Day-to-day interactions with someone who is chronically depressed can affect your relationship. It can create animosity and distance. Often you may even become depressed yourself. Signs that your loved one might be depressed include a downbeat mood, irritability, poor hygiene, and irregular sleep habits.
When Richard became ill, Eric convinced him to make an appointment with me. I diagnosed him with a sexually transmitted disease. At that time, I took the opportunity to ask him how he was coping with losing his job. He admitted that he was depressed and was often online in chat rooms or having sex with other men while Eric was at work. Ashamed, he kept this a secret. Eventually, he started using crystal. I urged Richard to confide in Eric. Richard agreed, and now they are in couples counseling.
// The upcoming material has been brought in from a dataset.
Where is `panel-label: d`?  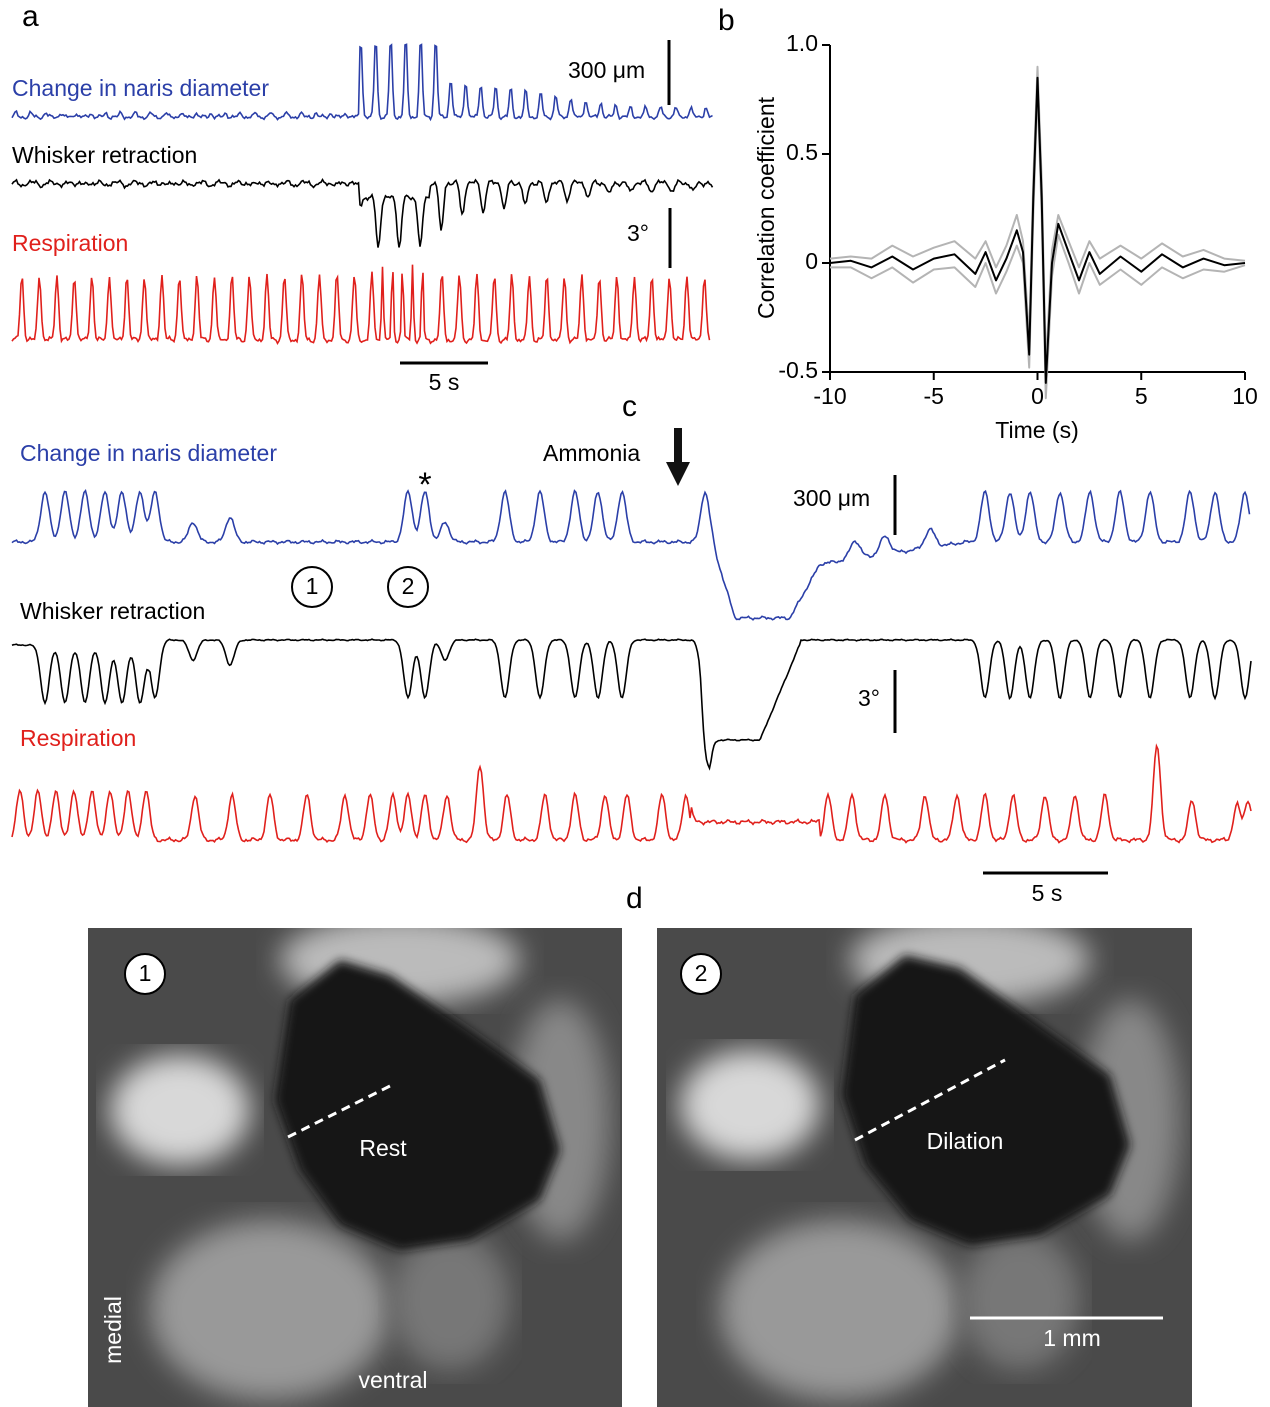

It’s important to understand that when someone is depressed they need to feel supported. The depression is the problem, not them. However, not all partners are as understanding as Eric. Oftentimes, partners minimize their loved one’s situation, saying things like “Everyone gets depressed” or “I know how you feel.” Statements such as these have the potential to inflame an already difficult situation. It’s best to listen and offer your help. Also, try to enlist your partner in recovery activities that you can do together. Ask him or her to participate not only in counseling but in reading about recovery or something as simple as taking part in an activity together like exercising or taking a walk.
Remember, when someone you love is depressed it affects both of you. I encourage you to open up a dialogue that unites the two of you as a team. Try to maintain structure and keep to your routine. This will ensure a safe environment for you and your loved one. And if you find yourselves in over your head, seek help from a professional counselor.